A tiny migrating body is a brutal efficiency machine. A songbird weighing less than a smartphone can cross entire mountain chains while spending less energy per kilometer than many cars burn per passenger, because physics and metabolism both tilt the game in its favor.
The first edge is shape. A compact, streamlined torso and tapered wings cut drag, while the lift generated by flapping and gliding exploits the Bernoulli principle and reduces the force the muscles must produce over time. Short bursts. Long glides. As the bird climbs along ridges, it rides orographic updrafts, converting moving air into free potential energy instead of paying for every meter of altitude with muscle alone.
The second edge is fuel strategy. Instead of hauling metal, glass and a mostly empty cabin, the bird carries dense fat deposits with an energy content far above carbohydrate. That fat is oxidized through aerobic respiration in mitochondria, and the heat loss simply warms the body rather than vanishing as waste. No idling at lights. No stop-start traffic. The route is close to a straight geodesic over peaks, which cuts distance and trims total joules spent per kilometer.

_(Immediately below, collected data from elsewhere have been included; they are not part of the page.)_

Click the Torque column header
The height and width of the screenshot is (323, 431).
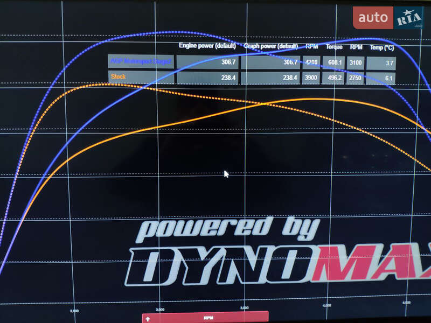tap(334, 47)
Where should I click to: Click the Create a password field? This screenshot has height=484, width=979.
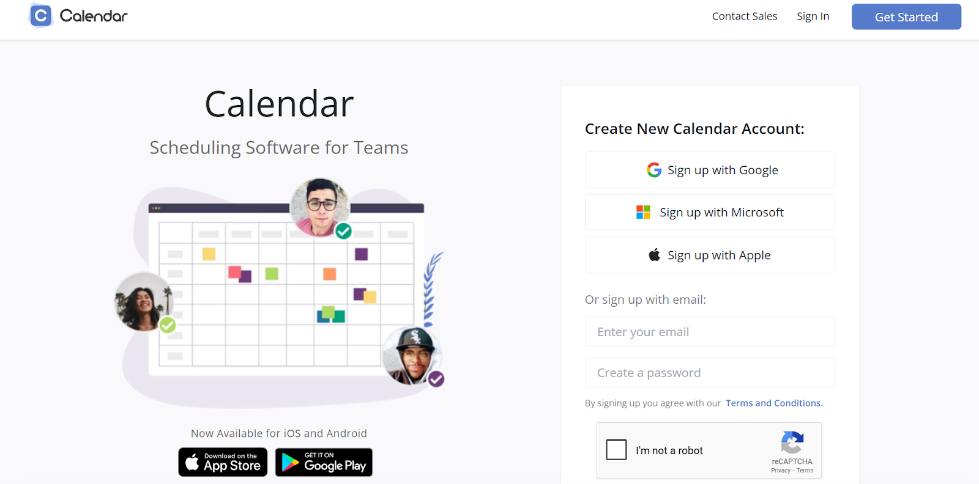(710, 372)
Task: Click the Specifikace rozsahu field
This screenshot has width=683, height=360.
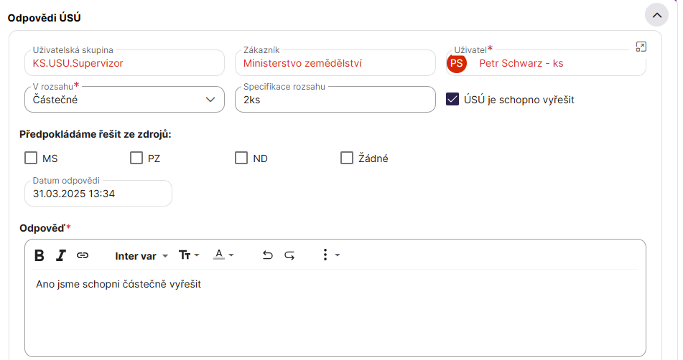Action: pos(335,100)
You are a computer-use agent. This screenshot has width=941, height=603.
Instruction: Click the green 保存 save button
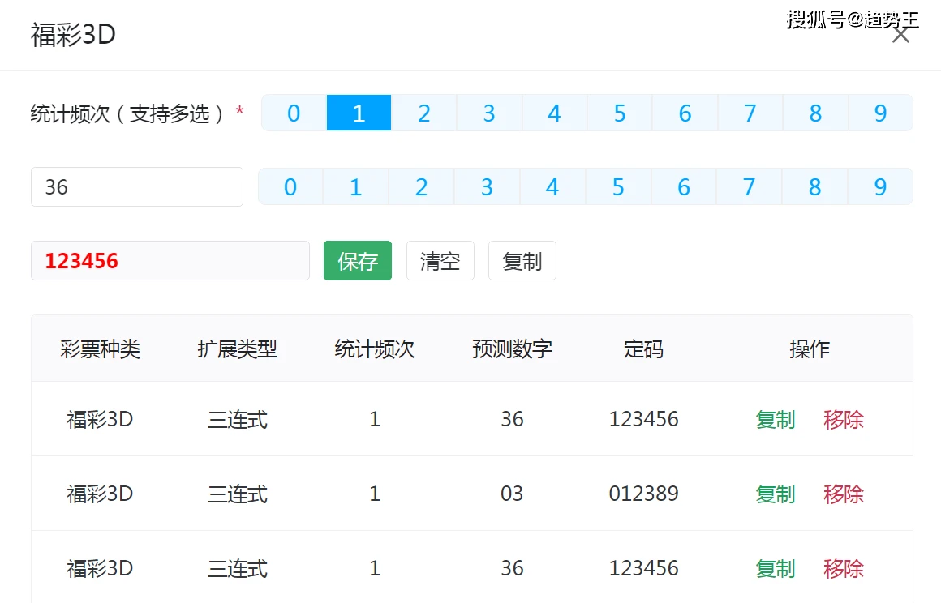click(357, 260)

The third edge is scale. Small mass means low absolute energy demand, yet the aerobic capacity of flight muscles is extreme, with packed capillaries and high hematocrit boosting oxygen delivery at altitude where air is thin. Cars must push heavy frames through dense air near the ground, then split their fuel between motion, friction, and drivetrain losses. The bird pays almost every unit of energy directly into forward motion across the range and keeps going.